今回レビューするものはベース用マルチエフェクターとなるZOOM B1 FOURです。
主な仕様として
電源:DC9Vセンターマイナス 500mA、単三乾電池4本
重量:340g
サイズ:W130mm x D156mm x H42mm
デジタルエフェクター
となっています。
公式サイト
使用してみた感想としましては、決して100点満点の音というわけではありませんが、実用に耐えうるレベルのものという印象を受けました。やはり実機と比べるとロー感など惜しい部分はありますがセッティング次第では良いレベルまで作り込むことができます。予め用意されているプリセットでもベースを弾くことの楽しさを感じる音作りとなっています。
チープな見た目に反して、B1 FOURが持つポテンシャルは高いです。
マルチエフェクターということでどうしても甘く見られてしまいますがこのサイズ、軽さでこれほどまでの実機の再現度まで辿り着いたのは革命では無いでしょうか。
こだわりぬいたペダルで組んだ大きくて重いエフェクターボードを運搬して、ライブ前に疲弊してしまい良い演奏が出来なかったなんてことになってしまったら元も子もないでしょう。
これを聞くと妥協案としてB1 FOURを選んだように思えますがそうではありません。こだわった結果としてこれを選んでもらいたいです。デジタルの恩恵として実機には無い機能が追加されていて調整がしやすくノイズレスで、コンパクトエフェクターを並べるよりも電源、断線リスクも少ないからです。
もちろんベースを始めたばかりの方の1台目、初めてのエフェクターにもおすすめできます。
他のZOOMのマルチエフェクターと比べてはしまいますがZOOM MS-60Bだとエフェクトのオンオフや切り替えなどがワンテンポ遅れてしか出来ませんでした。しかし今回、フットスイッチが2つになったことによりその操作性は向上しています。操作性という観点からみるとZOOM B3nには劣っているものの、そこまで多くを瞬時に切り替える必要のないベーシストの場合は不満は出ないと思います。
説明書を軽く流し読みして5分ほどで一通りの操作は可能になります。他のマルチエフェクターを触ったことがある方でしたら初見でも使いこなせると思います。

§ **提供データ**

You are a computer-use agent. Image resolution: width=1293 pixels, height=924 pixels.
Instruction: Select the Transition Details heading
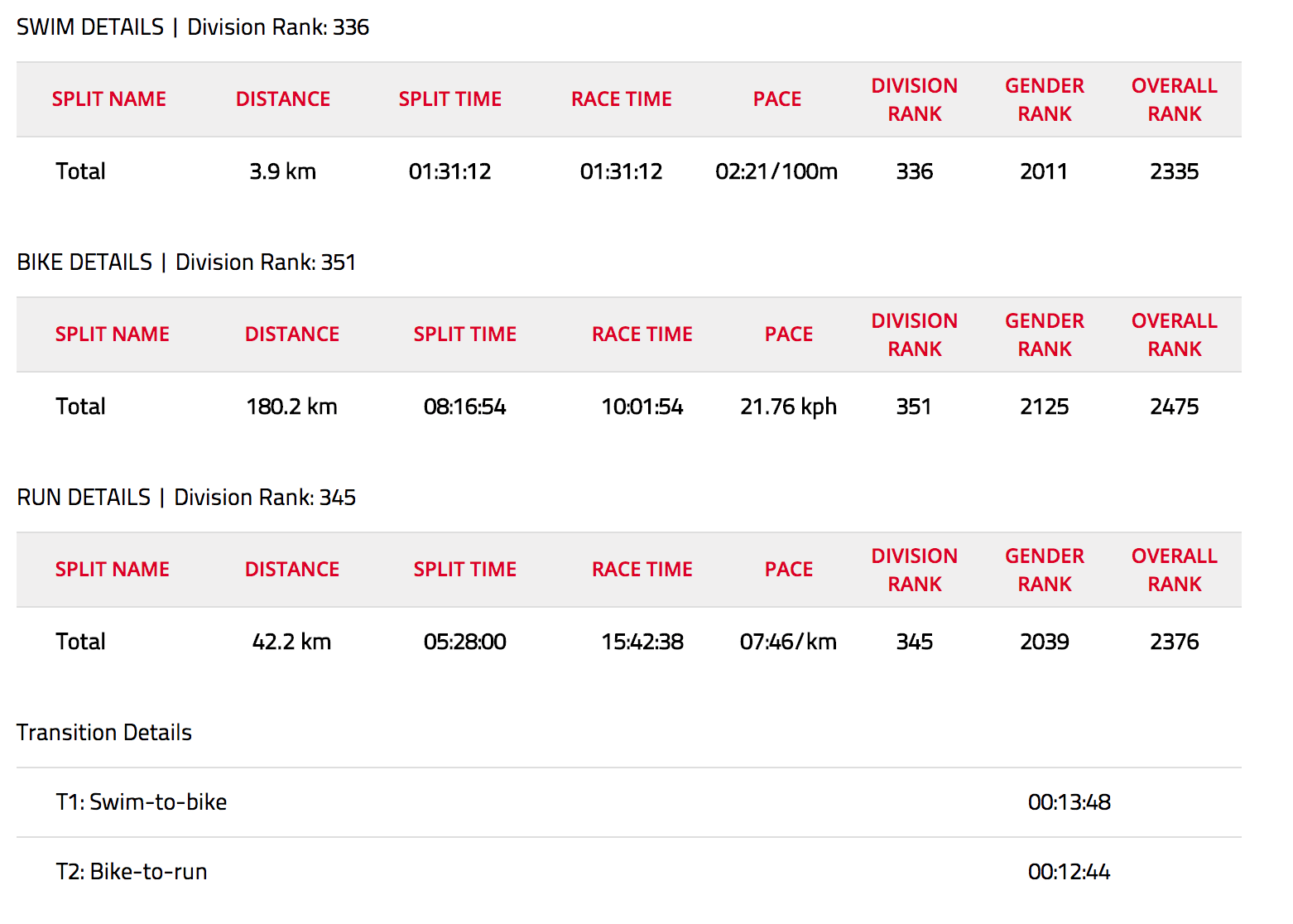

§ **課題 A**
本文によると、ZOOM B1 FOURの重量は何グラムですか。
§ **課題 B**
本文の「チープな見た目に反して、B1 FOURが持つポテンシャルは高いです。」から「でも使いこなせると思います。」までを、「フットスイッチ」を「フットペダル」に置き換えて書き直しなさい。
提供データは参照しなくてもかまいません。

§ **解答例 A**
ZOOM B1 FOURの重量は340gです。

§ **解答例 B**
チープな見た目に反して、B1 FOURが持つポテンシャルは高いです。
マルチエフェクターということでどうしても甘く見られてしまいますがこのサイズ、軽さでこれほどまでの実機の再現度まで辿り着いたのは革命では無いでしょうか。
こだわりぬいたペダルで組んだ大きくて重いエフェクターボードを運搬して、ライブ前に疲弊してしまい良い演奏が出来なかったなんてことになってしまったら元も子もないでしょう。
これを聞くと妥協案としてB1 FOURを選んだように思えますがそうではありません。こだわった結果としてこれを選んでもらいたいです。デジタルの恩恵として実機には無い機能が追加されていて調整がしやすくノイズレスで、コンパクトエフェクターを並べるよりも電源、断線リスクも少ないからです。
もちろんベースを始めたばかりの方の1台目、初めてのエフェクターにもおすすめできます。
他のZOOMのマルチエフェクターと比べてはしまいますがZOOM MS-60Bだとエフェクトのオンオフや切り替えなどがワンテンポ遅れてしか出来ませんでした。しかし今回、フットペダルが2つになったことによりその操作性は向上しています。操作性という観点からみるとZOOM B3nには劣っているものの、そこまで多くを瞬時に切り替える必要のないベーシストの場合は不満は出ないと思います。
説明書を軽く流し読みして5分ほどで一通りの操作は可能になります。他のマルチエフェクターを触ったことがある方でしたら初見でも使いこなせると思います。